* Prompt:
Rewrite the listing below, swapping every "GUI agent" for "screen assistant" and leaving everything else unchanged.

───── Data for processing ─────

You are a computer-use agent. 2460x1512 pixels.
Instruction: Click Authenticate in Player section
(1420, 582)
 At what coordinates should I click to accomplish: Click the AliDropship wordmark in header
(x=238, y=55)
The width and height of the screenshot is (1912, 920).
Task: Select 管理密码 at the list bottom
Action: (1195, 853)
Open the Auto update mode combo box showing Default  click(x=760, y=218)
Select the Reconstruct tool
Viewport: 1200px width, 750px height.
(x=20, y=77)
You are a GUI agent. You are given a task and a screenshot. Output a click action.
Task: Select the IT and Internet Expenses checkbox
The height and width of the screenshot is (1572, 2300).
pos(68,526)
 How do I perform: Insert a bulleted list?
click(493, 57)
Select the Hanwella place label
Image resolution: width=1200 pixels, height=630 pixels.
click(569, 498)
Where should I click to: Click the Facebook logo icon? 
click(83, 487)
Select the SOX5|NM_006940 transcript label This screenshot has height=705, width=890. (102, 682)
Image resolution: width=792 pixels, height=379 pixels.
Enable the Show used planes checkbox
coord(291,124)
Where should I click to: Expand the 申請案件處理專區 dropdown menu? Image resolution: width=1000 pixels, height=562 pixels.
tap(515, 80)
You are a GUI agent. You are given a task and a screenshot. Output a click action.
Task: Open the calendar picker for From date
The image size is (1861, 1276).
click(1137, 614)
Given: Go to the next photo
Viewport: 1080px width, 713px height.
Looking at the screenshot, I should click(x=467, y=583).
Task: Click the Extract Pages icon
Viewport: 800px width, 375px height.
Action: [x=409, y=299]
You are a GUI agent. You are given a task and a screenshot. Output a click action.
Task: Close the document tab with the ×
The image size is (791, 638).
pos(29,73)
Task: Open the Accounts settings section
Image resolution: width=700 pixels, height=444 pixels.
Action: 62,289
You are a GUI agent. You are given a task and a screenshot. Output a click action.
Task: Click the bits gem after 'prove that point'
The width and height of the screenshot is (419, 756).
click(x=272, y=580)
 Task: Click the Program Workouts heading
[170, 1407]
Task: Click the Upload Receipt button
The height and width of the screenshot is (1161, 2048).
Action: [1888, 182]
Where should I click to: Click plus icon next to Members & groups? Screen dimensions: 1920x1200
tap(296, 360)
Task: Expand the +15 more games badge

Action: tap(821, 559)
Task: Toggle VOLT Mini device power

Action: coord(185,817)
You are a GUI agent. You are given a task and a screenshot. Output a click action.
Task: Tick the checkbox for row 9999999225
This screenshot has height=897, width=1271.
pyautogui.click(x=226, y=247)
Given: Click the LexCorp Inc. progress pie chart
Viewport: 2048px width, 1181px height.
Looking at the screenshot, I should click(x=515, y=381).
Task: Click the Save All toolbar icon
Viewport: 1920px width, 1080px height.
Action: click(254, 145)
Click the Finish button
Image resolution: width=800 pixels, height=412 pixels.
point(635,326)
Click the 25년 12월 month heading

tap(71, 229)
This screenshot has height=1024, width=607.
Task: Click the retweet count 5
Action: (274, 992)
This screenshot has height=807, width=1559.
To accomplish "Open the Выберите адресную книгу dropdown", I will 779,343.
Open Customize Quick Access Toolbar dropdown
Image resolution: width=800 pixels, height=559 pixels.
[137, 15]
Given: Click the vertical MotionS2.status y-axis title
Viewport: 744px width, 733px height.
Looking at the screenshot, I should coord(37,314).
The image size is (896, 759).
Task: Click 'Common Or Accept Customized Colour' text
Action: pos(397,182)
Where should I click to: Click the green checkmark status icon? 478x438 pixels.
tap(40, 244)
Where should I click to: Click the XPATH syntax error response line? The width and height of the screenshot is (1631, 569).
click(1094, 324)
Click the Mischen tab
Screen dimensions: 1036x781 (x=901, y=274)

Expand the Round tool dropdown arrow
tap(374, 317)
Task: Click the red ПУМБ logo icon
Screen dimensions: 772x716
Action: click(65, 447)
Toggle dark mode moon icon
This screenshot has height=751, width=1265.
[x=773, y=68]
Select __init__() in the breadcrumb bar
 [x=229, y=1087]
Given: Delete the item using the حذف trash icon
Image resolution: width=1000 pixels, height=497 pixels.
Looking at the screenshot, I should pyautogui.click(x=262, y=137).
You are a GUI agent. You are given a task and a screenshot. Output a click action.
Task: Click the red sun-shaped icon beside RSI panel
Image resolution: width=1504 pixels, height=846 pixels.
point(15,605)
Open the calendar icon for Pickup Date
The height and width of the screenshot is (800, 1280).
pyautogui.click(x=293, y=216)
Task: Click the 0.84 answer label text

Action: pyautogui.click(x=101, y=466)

─────

* Solution below:
You are a computer-use agent. 2460x1512 pixels.
Instruction: Click Authenticate in Player section
(1420, 582)
 At what coordinates should I click to accomplish: Click the AliDropship wordmark in header
(x=238, y=55)
The width and height of the screenshot is (1912, 920).
Task: Select 管理密码 at the list bottom
Action: (1195, 853)
Open the Auto update mode combo box showing Default  click(x=760, y=218)
Select the Reconstruct tool
Viewport: 1200px width, 750px height.
(x=20, y=77)
You are a screen assistant. You are given a task and a screenshot. Output a click action.
Task: Select the IT and Internet Expenses checkbox
The height and width of the screenshot is (1572, 2300).
pos(68,526)
 How do I perform: Insert a bulleted list?
click(493, 57)
Select the Hanwella place label
Image resolution: width=1200 pixels, height=630 pixels.
click(569, 498)
Where should I click to: Click the Facebook logo icon? 
click(83, 487)
Select the SOX5|NM_006940 transcript label This screenshot has height=705, width=890. (102, 682)
Image resolution: width=792 pixels, height=379 pixels.
Enable the Show used planes checkbox
coord(291,124)
Where should I click to: Expand the 申請案件處理專區 dropdown menu? Image resolution: width=1000 pixels, height=562 pixels.
tap(515, 80)
You are a screen assistant. You are given a task and a screenshot. Output a click action.
Task: Open the calendar picker for From date
The image size is (1861, 1276).
click(1137, 614)
Given: Go to the next photo
Viewport: 1080px width, 713px height.
Looking at the screenshot, I should click(x=467, y=583).
Task: Click the Extract Pages icon
Viewport: 800px width, 375px height.
Action: [x=409, y=299]
You are a screen assistant. You are given a task and a screenshot. Output a click action.
Task: Close the document tab with the ×
The image size is (791, 638).
pos(29,73)
Task: Open the Accounts settings section
Image resolution: width=700 pixels, height=444 pixels.
Action: 62,289
You are a screen assistant. You are given a task and a screenshot. Output a click action.
Task: Click the bits gem after 'prove that point'
The width and height of the screenshot is (419, 756).
click(x=272, y=580)
 Task: Click the Program Workouts heading
[170, 1407]
Task: Click the Upload Receipt button
The height and width of the screenshot is (1161, 2048).
Action: [1888, 182]
Where should I click to: Click plus icon next to Members & groups? Screen dimensions: 1920x1200
tap(296, 360)
Task: Expand the +15 more games badge

Action: tap(821, 559)
Task: Toggle VOLT Mini device power

Action: coord(185,817)
You are a screen assistant. You are given a task and a screenshot. Output a click action.
Task: Tick the checkbox for row 9999999225
This screenshot has height=897, width=1271.
pyautogui.click(x=226, y=247)
Given: Click the LexCorp Inc. progress pie chart
Viewport: 2048px width, 1181px height.
Looking at the screenshot, I should click(x=515, y=381).
Task: Click the Save All toolbar icon
Viewport: 1920px width, 1080px height.
Action: click(254, 145)
Click the Finish button
Image resolution: width=800 pixels, height=412 pixels.
point(635,326)
Click the 25년 12월 month heading

tap(71, 229)
This screenshot has height=1024, width=607.
Task: Click the retweet count 5
Action: (274, 992)
This screenshot has height=807, width=1559.
To accomplish "Open the Выберите адресную книгу dropdown", I will 779,343.
Open Customize Quick Access Toolbar dropdown
Image resolution: width=800 pixels, height=559 pixels.
[137, 15]
Given: Click the vertical MotionS2.status y-axis title
Viewport: 744px width, 733px height.
Looking at the screenshot, I should coord(37,314).
The image size is (896, 759).
Task: Click 'Common Or Accept Customized Colour' text
Action: pos(397,182)
Where should I click to: Click the green checkmark status icon? 478x438 pixels.
tap(40, 244)
Where should I click to: Click the XPATH syntax error response line? The width and height of the screenshot is (1631, 569).
click(1094, 324)
Click the Mischen tab
Screen dimensions: 1036x781 (x=901, y=274)

Expand the Round tool dropdown arrow
tap(374, 317)
Task: Click the red ПУМБ logo icon
Screen dimensions: 772x716
Action: click(65, 447)
Toggle dark mode moon icon
This screenshot has height=751, width=1265.
[x=773, y=68]
Select __init__() in the breadcrumb bar
 [x=229, y=1087]
Given: Delete the item using the حذف trash icon
Image resolution: width=1000 pixels, height=497 pixels.
Looking at the screenshot, I should pyautogui.click(x=262, y=137).
You are a screen assistant. You are given a task and a screenshot. Output a click action.
Task: Click the red sun-shaped icon beside RSI panel
Image resolution: width=1504 pixels, height=846 pixels.
point(15,605)
Open the calendar icon for Pickup Date
The height and width of the screenshot is (800, 1280).
pyautogui.click(x=293, y=216)
Task: Click the 0.84 answer label text

Action: pyautogui.click(x=101, y=466)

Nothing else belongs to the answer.